**Extract provided:**

<<<<

Harvard Business Review

In an HBR essay published February 10, 2022, a case is made for planting population health change in the current fee-for-service- dominated U.S. health care system.

The authors of the piece are Ryan Howard, MD, a general surgery resident at the University of Michigan and Michael Englesbe, MD, is the Cyrenus G. Darling Sr. & Cyrenus G. Darling Jr. Professor of Surgery and director of the Blue Cross Blue Shield of Michigan Collaborative Quality Initiatives Portfolio.


“In many countries, when patients see specialists such as surgeons, the physician focuses on the primary health issue and does not screen the patient for chronic conditions or unhealthy behaviors. This is a missed opportunity.”

Howard and Englesbe in HBR

Howard and Englesbe offer clear and pragmatic optimism on how to tackle population health outcomes in the current system we have (versus the system we want).

>>>>

**Dataset extract:**
<<<<

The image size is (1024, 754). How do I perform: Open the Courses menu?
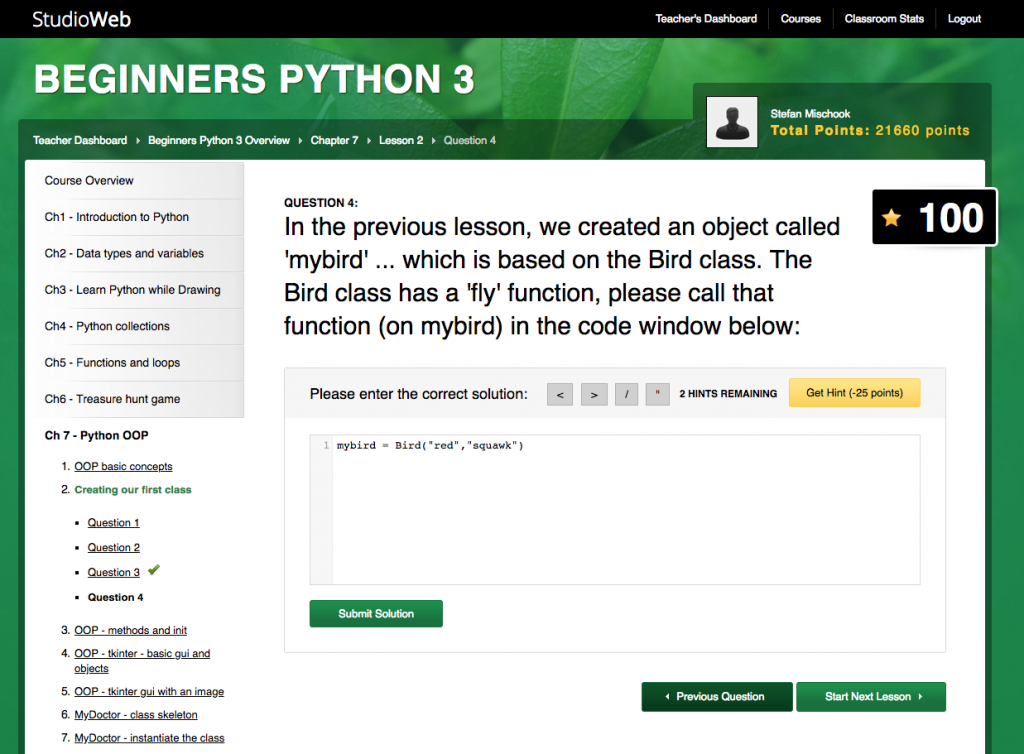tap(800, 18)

>>>>
<<<<

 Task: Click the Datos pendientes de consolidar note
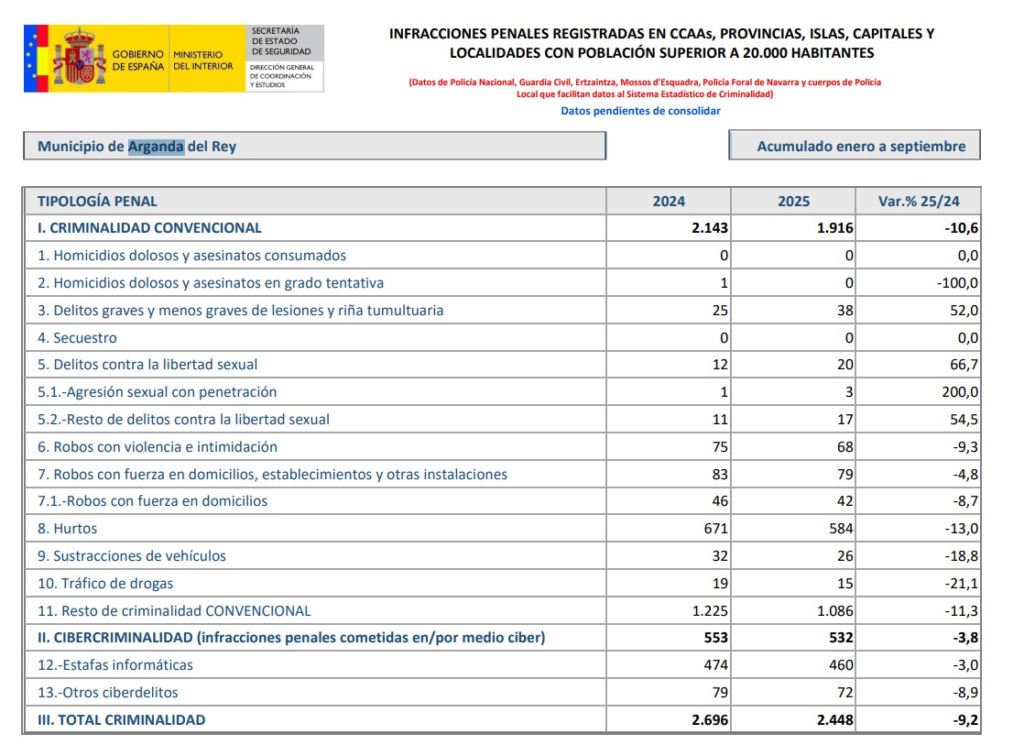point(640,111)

>>>>
<<<<

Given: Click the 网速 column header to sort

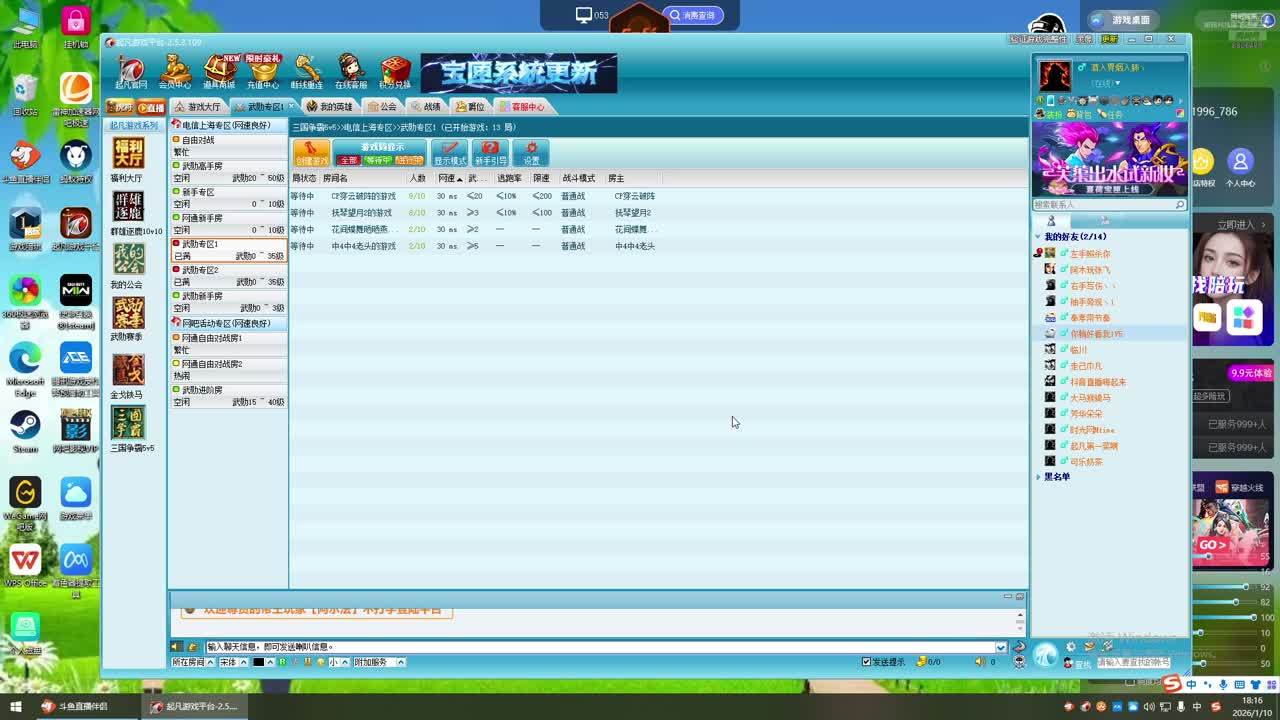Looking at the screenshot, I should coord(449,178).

>>>>

**Questions:**
1. According to the post on the HBR essay, on what date was the essay published?
2. Please repeat the post on the HBR essay from "The authors of" to "Quality Initiatives Portfolio.".

**Solutions to the tasks:**
1. February 10, 2022

2.
The authors of the piece are Ryan Howard, MD, a general surgery resident at the University of Michigan and Michael Englesbe, MD, is the Cyrenus G. Darling Sr. & Cyrenus G. Darling Jr. Professor of Surgery and director of the Blue Cross Blue Shield of Michigan Collaborative Quality Initiatives Portfolio.